Il y a eu un effet Danielle Smith qui a joué en défaveur du PCU. La campagne qu’elle a menée le montre d’ailleurs. On a vu qu’elle a mis de côté les déclarations controversées et ne s’est pas mise en difficulté lors du débat. On a réussi à mettre le couvercle sur la marmite au moment où ça aurait pu dégénérer.

Les électeurs ont-ils finalement été plus sensibles aux promesses de baisse d’impôt du PCU qu’à celles d’un meilleur système de santé du Nouveau Parti démocratique (NPD)?

Le PCU est parvenu à imposer ses thématiques articulées autour du conservatisme économique et de la préservation de l’avantage albertain avec ce niveau de taxation faible qui permet de générer, du point de vue conservateur, la richesse qui va circuler du haut vers le bas de l’économie.

La victoire conservatrice est-elle une bonne ou une mauvaise nouvelle pour la francophonie albertaine?

Pour le moment, la francophonie albertaine est en mode attente. Elle va devoir se chercher des alliés parmi les députés élus. Le problème depuis 2019, c’est que le parti au pouvoir a très peu d’assise du côté d’Edmonton où se trouve une importante communauté francophone. Il faudra voir si quelques élus vont prendre des responsabilités plus importantes comme Nate Glubish (Strathcona-Sherwood Park) qui s’exprime en français et fait partie de la grande couronne d’Edmonton. Il faut noter que, contrairement à Jason Kenney, Danielle Smith ne parle pas français.

Danielle Smith et le PCU ont devancé le NPD. Crédit image : Stéphane Bédard

Faut-il craindre des changements pour le postsecondaire ou autres acquis francophones?
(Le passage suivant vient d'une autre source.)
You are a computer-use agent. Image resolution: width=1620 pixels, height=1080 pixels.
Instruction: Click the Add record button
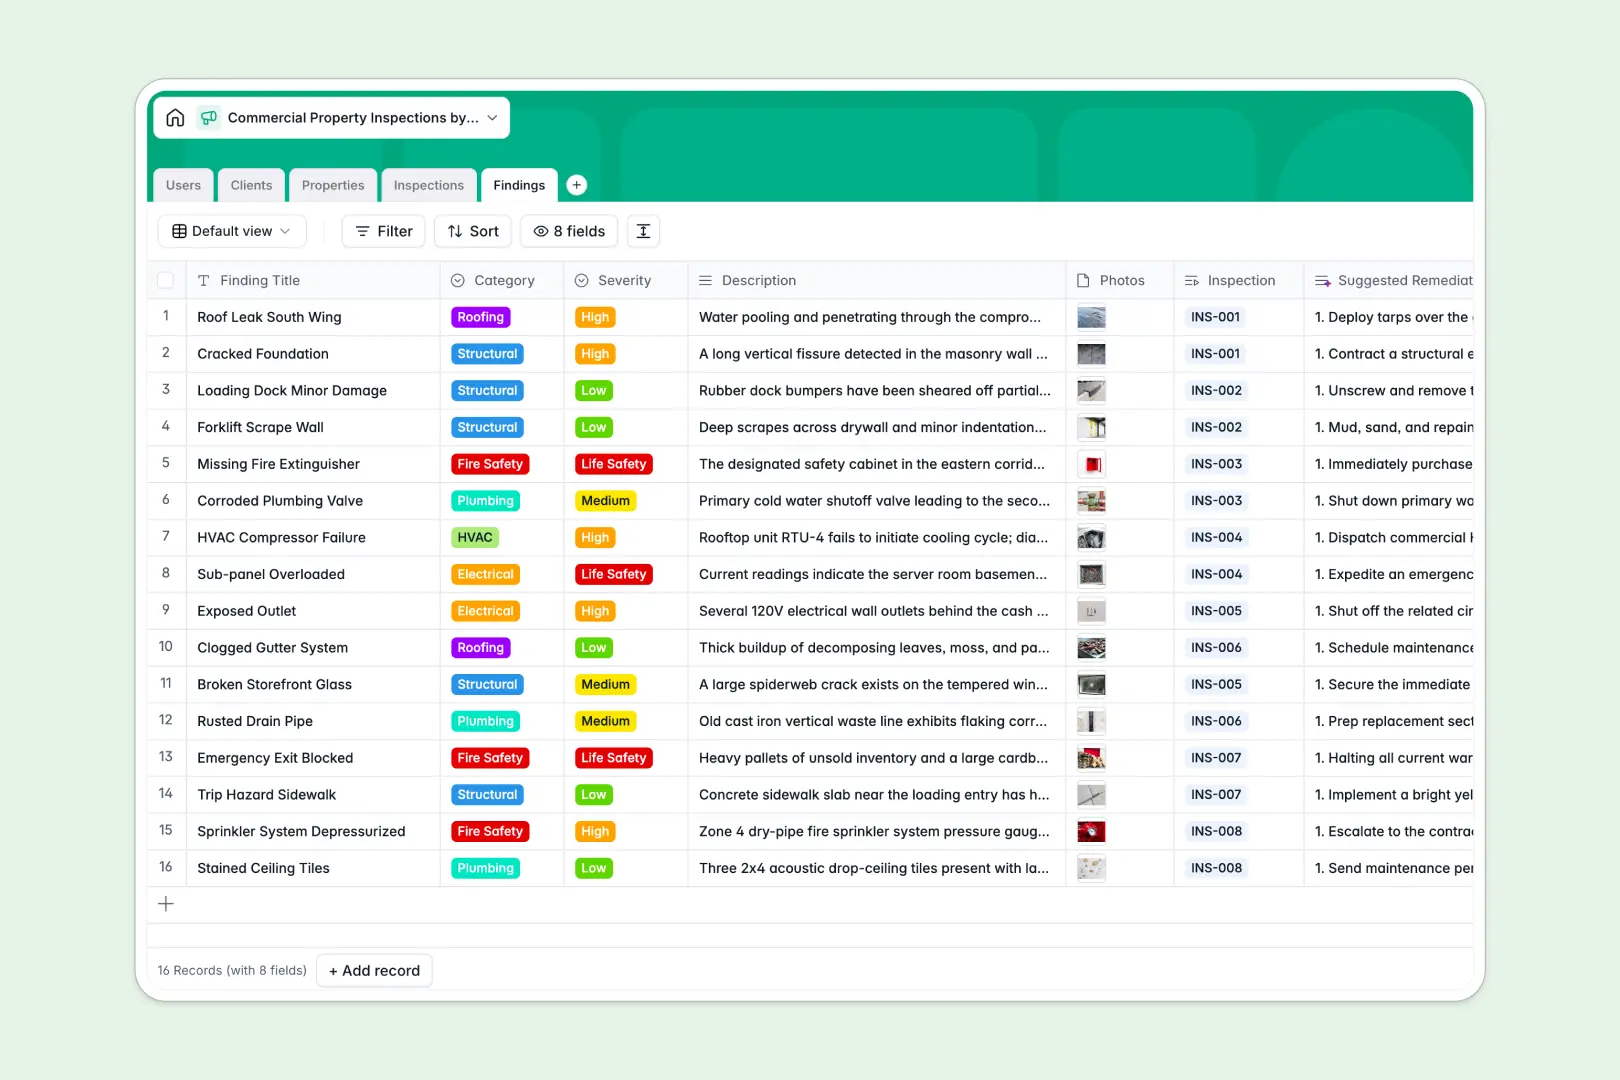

Pour le postsecondaire, je crois que l’on va poursuivre sur la lancée inaugurée par les conservateurs unis depuis 2017 qui n’ont pas vu jusqu’ici d’intérêt à parler de problématiques francophones, même si, à un moment donné, ils ont appuyé les efforts du gouvernement fédéral aboutissant à une entente sur le campus Saint-Jean. Je ne pense pas qu’on aille jusqu’à des efforts supplémentaires dans d’autres dossiers.

Qu’est-ce qui vous a le plus interpelé dans les résultats de ce scrutin provincial?

Un des faits marquants est que les conservateurs unis ont perdu plusieurs circonscriptions du côté de Calgary et des circonscriptions où d’importants ministres comme Nicholas Milliken (Santé mentale et Dépendances), Kaycee Madu (Travail et immigration) ou encore Jason Copping (ex-Santé). Cela réduit la marge de manœuvre de Mme Smith lorsqu’elle va former son cabinet et cela risque d’accentuer le poids des régions à l’intérieur de son cabinet. Ce risque de fracture entre les grandes villes et les régions rurales n’est pas sain pour la démocratie.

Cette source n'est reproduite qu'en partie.